More Highlights for Fred Barber
Fred Barber started with Capitol Broadcasting Company in 1976 as the General Manager of WRAL-TV in Raleigh, NC. He left to manage other stations in Atlanta and Pittsburgh, but returned to the CBC family in 1987 as General Manager of WTTV in Indianapolis, IN. In 1990, he returned to Raleigh to oversee the television properties. He was made a Senior Vice President in 1994 and assumed the additional responsibility of WRAL-FM in 1997.
When he retired in 1998 as senior Vice President for Broadcasting of Capitol Broadcasting he had made an enviable mark in journalism and broadcasting, but he also made a major contribution in service to others. His work focused on mental health, substance abuse, affordable housing, and the homeless. He was co-founder and founding board chairman of The Healing Place in Raleigh, a highly successful residential treatment facility for alcohol and substance abuse.
Fred Barber was a North Carolina native who graduated from High Point College and went into journalism, first in newspapers and then in TV. Barber passed away in May, 2014 at the age of 76.
NOTE: The video was shot in 2006 for the 50th anniversary of WRAL. The video is “raw” which means it has not been edited for broadcast, so you will see several quick camera moves that would have been covered with video by another camera in post production. Barber was interviewed by WRAL News anchor David Crabtree.
On September 7, 1995, WRAZ signed on as an affiliate of WB.
The early history of WRAZ can be traced back to a construction permit granted to Reverend James Layton’s Tar Heel Broadcasting to build a television station in Raleigh on UHF channel 50. Layton entered the under-construction station, originally known as WACN, into a local marketing agreement (LMA) with the Capitol Broadcasting Company. WRAZ would operate out of WRAL’s studios with transmission facilities on the WRAL tower near Auburn.
In this WRAL News story by David Crabtree, you will hear Reverend James Layton, WRAL News General Manager Fred Barber, and WRAL News anchor Debra Morgan.

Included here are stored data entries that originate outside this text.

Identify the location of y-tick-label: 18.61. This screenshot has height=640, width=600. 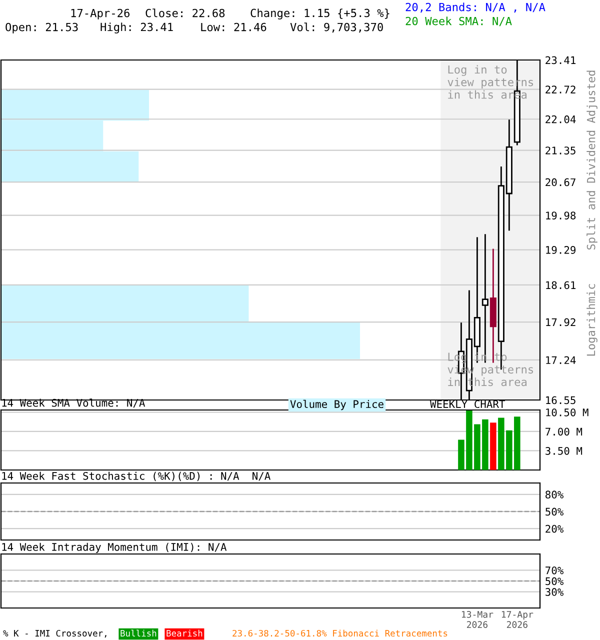
(561, 286).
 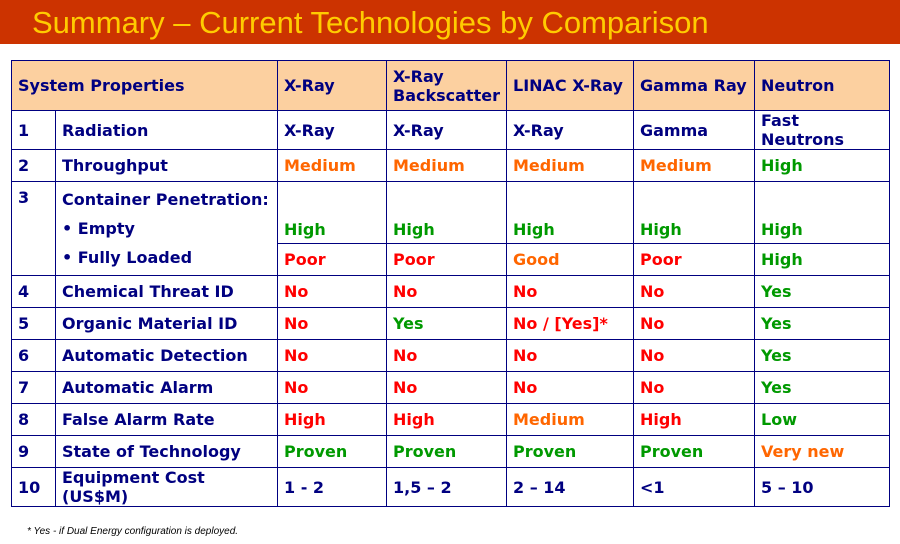 I want to click on sub-label-fully-loaded: • Fully Loaded, so click(x=128, y=258).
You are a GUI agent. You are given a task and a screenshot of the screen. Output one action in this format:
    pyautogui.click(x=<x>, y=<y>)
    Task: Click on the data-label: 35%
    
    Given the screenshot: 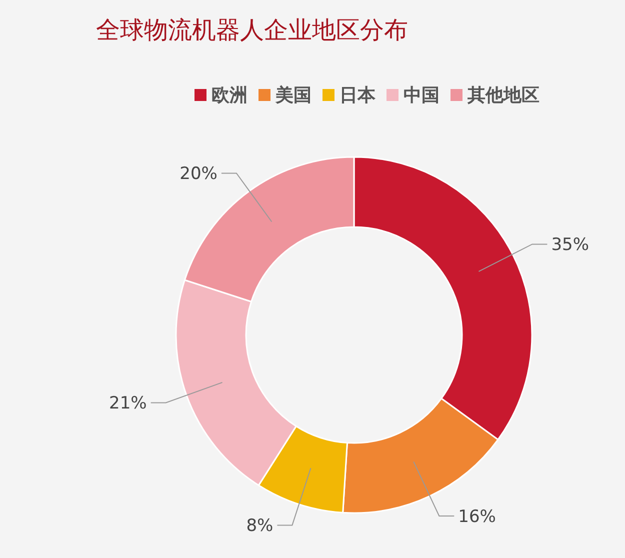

In the late ‘90’s, former WRAL-TV General Manager Fred Barber traveled to Kentucky with Barbara Goodmon and Maria Spaulding to tour the model for what they hoped could be a facility to help homeless men find sobriety in the Triangle. The trio came back determined to make The Healing Place happen in Raleigh. This documentary shows the work of The Healing Place in Louisville, Kentucky which became the inspiration for the The Healing Place in Raleigh, North Carolina.
“Fred just was a unique person,” said Goodmon, now President of the A.J. Fletcher Foundation. “He made a decision and went forward with that. He kept us going. He was our engine.”
They worked together to raise $4 million to build the facility near downtown. They broke ground in 2000, and celebrated the grand opening in January 2001.
“It totally changed Raleigh,” said Goodmon. “It totally changed downtown Raleigh. It could not be the place it is today without the Healing Place.”
Fred Barber served on the Board of Trustees and was an active volunteer at The Healing Place up until the time of his death.